Le ratio coût/bénéfice du recrutement estival est donc clairement pointé du doigt, et quand on regarde l’équipe alignée par Spalletti face au Torino, elle s’appuie sur les recrutements des années précédentes : l’ère Giuntoli (Di Gregorio, Kalulu, Koopmeiners, Thuram, Conceição), celle de l’ancien directeur sportif Federico Cherubini (Gatti, Locatelli, Cambiaso, Yildiz, Vlahovic) et même de l’ère Paratici (Rugani et McKennie). Tous les véritables nouveaux venus (on ne compte pas les achats suite aux prêts des saisons passées) n’ont ni temps de jeu, ni impact.

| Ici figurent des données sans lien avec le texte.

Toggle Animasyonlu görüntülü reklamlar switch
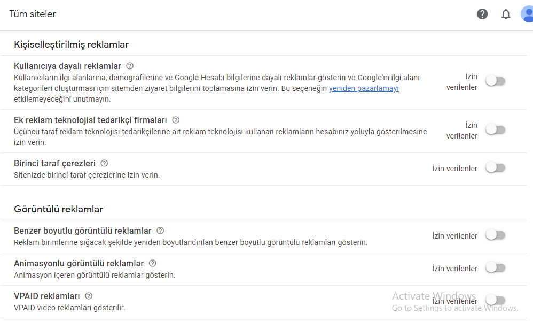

Officiellement, Spalletti n’écarte personne, il est en début de mandat et continue sa revue d’effectif. Il a déjà annoncé vouloir faire évoluer son schéma tactique, actuellement en 3-4-2-1, vers un 4-3-3 ou un système à deux attaquants, qui pourrait relancer David et Openda. Mais ces derniers sont bien obligés de préparer l’avenir, et plusieurs rumeurs ont par exemple déjà fait état d’un possible départ dès janvier de Jonathan David, qui possède le deuxième plus gros salaire de la Juventus.